Recorded information Start Marker

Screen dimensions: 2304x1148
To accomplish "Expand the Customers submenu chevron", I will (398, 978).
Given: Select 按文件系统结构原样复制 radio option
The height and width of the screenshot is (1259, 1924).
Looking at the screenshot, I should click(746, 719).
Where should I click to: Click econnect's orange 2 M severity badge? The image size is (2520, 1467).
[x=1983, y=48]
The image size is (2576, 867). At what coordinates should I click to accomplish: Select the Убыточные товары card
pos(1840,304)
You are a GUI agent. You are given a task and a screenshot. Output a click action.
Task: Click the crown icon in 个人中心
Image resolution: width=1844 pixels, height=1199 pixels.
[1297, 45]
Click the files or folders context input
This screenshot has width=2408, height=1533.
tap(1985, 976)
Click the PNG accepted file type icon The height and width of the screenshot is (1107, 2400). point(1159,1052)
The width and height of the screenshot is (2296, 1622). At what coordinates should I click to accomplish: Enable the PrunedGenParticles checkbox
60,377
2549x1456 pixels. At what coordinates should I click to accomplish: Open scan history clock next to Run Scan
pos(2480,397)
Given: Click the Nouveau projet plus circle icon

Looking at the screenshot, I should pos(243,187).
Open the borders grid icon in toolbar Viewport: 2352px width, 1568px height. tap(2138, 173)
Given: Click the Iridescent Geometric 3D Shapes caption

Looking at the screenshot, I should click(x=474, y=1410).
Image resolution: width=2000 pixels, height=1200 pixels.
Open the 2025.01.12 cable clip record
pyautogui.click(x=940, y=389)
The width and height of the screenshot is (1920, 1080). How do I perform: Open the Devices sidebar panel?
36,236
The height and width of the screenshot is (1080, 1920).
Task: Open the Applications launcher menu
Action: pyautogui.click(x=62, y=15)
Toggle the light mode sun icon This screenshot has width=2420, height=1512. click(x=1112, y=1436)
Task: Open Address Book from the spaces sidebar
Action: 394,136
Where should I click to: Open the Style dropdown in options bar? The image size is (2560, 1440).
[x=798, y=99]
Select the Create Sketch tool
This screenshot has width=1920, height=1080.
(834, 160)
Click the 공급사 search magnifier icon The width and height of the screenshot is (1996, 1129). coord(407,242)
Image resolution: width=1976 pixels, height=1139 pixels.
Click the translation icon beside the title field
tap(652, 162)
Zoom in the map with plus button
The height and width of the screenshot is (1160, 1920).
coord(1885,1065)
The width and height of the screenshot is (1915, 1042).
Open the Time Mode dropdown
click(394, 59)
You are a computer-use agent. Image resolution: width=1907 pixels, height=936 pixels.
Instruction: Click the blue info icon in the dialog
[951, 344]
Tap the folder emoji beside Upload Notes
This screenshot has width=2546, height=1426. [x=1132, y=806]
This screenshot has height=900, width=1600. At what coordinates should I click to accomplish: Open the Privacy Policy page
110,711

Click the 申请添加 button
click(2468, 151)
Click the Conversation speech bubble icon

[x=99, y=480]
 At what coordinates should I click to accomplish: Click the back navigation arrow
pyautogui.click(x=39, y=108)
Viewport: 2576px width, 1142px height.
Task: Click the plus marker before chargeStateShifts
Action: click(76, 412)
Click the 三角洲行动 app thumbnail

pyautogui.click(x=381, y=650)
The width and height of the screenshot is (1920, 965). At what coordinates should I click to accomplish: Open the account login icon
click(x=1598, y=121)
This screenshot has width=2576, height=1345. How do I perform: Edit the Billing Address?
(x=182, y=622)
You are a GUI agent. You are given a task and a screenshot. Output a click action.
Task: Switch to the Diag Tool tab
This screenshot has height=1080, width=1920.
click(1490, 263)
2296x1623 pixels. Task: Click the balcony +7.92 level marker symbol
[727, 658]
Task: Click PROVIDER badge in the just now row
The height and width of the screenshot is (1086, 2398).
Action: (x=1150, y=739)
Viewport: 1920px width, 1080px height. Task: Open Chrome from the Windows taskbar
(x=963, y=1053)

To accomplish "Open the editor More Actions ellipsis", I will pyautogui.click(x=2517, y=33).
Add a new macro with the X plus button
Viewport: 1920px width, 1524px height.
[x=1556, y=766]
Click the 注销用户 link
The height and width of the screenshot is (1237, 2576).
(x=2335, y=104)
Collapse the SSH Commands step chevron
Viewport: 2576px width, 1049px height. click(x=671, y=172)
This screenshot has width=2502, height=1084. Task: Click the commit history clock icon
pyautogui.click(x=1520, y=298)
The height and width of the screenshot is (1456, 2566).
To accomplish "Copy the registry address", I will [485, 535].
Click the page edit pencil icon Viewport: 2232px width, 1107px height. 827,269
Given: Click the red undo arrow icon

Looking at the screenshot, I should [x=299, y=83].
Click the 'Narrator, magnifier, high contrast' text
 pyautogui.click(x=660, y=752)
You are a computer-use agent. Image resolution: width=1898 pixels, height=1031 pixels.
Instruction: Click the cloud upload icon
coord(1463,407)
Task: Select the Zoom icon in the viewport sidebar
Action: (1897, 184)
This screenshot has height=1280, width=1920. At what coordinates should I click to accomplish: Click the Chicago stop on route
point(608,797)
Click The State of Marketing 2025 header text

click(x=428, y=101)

Recorded information End Marker

> [Your goal]
Give back the entire listing above, matching every line exactly.

> [Solution to the exercise]
Screen dimensions: 2304x1148
To accomplish "Expand the Customers submenu chevron", I will (398, 978).
Given: Select 按文件系统结构原样复制 radio option
The height and width of the screenshot is (1259, 1924).
Looking at the screenshot, I should click(746, 719).
Where should I click to: Click econnect's orange 2 M severity badge? The image size is (2520, 1467).
[x=1983, y=48]
The image size is (2576, 867). At what coordinates should I click to accomplish: Select the Убыточные товары card
pos(1840,304)
You are a GUI agent. You are given a task and a screenshot. Output a click action.
Task: Click the crown icon in 个人中心
Image resolution: width=1844 pixels, height=1199 pixels.
[1297, 45]
Click the files or folders context input
This screenshot has width=2408, height=1533.
tap(1985, 976)
Click the PNG accepted file type icon The height and width of the screenshot is (1107, 2400). point(1159,1052)
The width and height of the screenshot is (2296, 1622). At what coordinates should I click to accomplish: Enable the PrunedGenParticles checkbox
60,377
2549x1456 pixels. At what coordinates should I click to accomplish: Open scan history clock next to Run Scan
pos(2480,397)
Given: Click the Nouveau projet plus circle icon

Looking at the screenshot, I should pos(243,187).
Open the borders grid icon in toolbar Viewport: 2352px width, 1568px height. tap(2138, 173)
Given: Click the Iridescent Geometric 3D Shapes caption

Looking at the screenshot, I should click(x=474, y=1410).
Image resolution: width=2000 pixels, height=1200 pixels.
Open the 2025.01.12 cable clip record
pyautogui.click(x=940, y=389)
The width and height of the screenshot is (1920, 1080). How do I perform: Open the Devices sidebar panel?
36,236
The height and width of the screenshot is (1080, 1920).
Task: Open the Applications launcher menu
Action: pyautogui.click(x=62, y=15)
Toggle the light mode sun icon This screenshot has width=2420, height=1512. click(x=1112, y=1436)
Task: Open Address Book from the spaces sidebar
Action: 394,136
Where should I click to: Open the Style dropdown in options bar? The image size is (2560, 1440).
[x=798, y=99]
Select the Create Sketch tool
This screenshot has width=1920, height=1080.
(834, 160)
Click the 공급사 search magnifier icon The width and height of the screenshot is (1996, 1129). coord(407,242)
Image resolution: width=1976 pixels, height=1139 pixels.
Click the translation icon beside the title field
tap(652, 162)
Zoom in the map with plus button
The height and width of the screenshot is (1160, 1920).
coord(1885,1065)
The width and height of the screenshot is (1915, 1042).
Open the Time Mode dropdown
click(394, 59)
You are a computer-use agent. Image resolution: width=1907 pixels, height=936 pixels.
Instruction: Click the blue info icon in the dialog
[951, 344]
Tap the folder emoji beside Upload Notes
This screenshot has width=2546, height=1426. [x=1132, y=806]
This screenshot has height=900, width=1600. At what coordinates should I click to accomplish: Open the Privacy Policy page
110,711

Click the 申请添加 button
click(2468, 151)
Click the Conversation speech bubble icon

[x=99, y=480]
 At what coordinates should I click to accomplish: Click the back navigation arrow
pyautogui.click(x=39, y=108)
Viewport: 2576px width, 1142px height.
Task: Click the plus marker before chargeStateShifts
Action: click(76, 412)
Click the 三角洲行动 app thumbnail

pyautogui.click(x=381, y=650)
The width and height of the screenshot is (1920, 965). At what coordinates should I click to accomplish: Open the account login icon
click(x=1598, y=121)
This screenshot has width=2576, height=1345. How do I perform: Edit the Billing Address?
(x=182, y=622)
You are a GUI agent. You are given a task and a screenshot. Output a click action.
Task: Switch to the Diag Tool tab
This screenshot has height=1080, width=1920.
click(1490, 263)
2296x1623 pixels. Task: Click the balcony +7.92 level marker symbol
[727, 658]
Task: Click PROVIDER badge in the just now row
The height and width of the screenshot is (1086, 2398).
Action: (x=1150, y=739)
Viewport: 1920px width, 1080px height. Task: Open Chrome from the Windows taskbar
(x=963, y=1053)

To accomplish "Open the editor More Actions ellipsis", I will pyautogui.click(x=2517, y=33).
Add a new macro with the X plus button
Viewport: 1920px width, 1524px height.
[x=1556, y=766]
Click the 注销用户 link
The height and width of the screenshot is (1237, 2576).
(x=2335, y=104)
Collapse the SSH Commands step chevron
Viewport: 2576px width, 1049px height. click(x=671, y=172)
This screenshot has width=2502, height=1084. Task: Click the commit history clock icon
pyautogui.click(x=1520, y=298)
The height and width of the screenshot is (1456, 2566).
To accomplish "Copy the registry address", I will [485, 535].
Click the page edit pencil icon Viewport: 2232px width, 1107px height. 827,269
Given: Click the red undo arrow icon

Looking at the screenshot, I should [x=299, y=83].
Click the 'Narrator, magnifier, high contrast' text
 pyautogui.click(x=660, y=752)
You are a computer-use agent. Image resolution: width=1898 pixels, height=1031 pixels.
Instruction: Click the cloud upload icon
coord(1463,407)
Task: Select the Zoom icon in the viewport sidebar
Action: (1897, 184)
This screenshot has height=1280, width=1920. At what coordinates should I click to accomplish: Click the Chicago stop on route
point(608,797)
Click The State of Marketing 2025 header text

click(x=428, y=101)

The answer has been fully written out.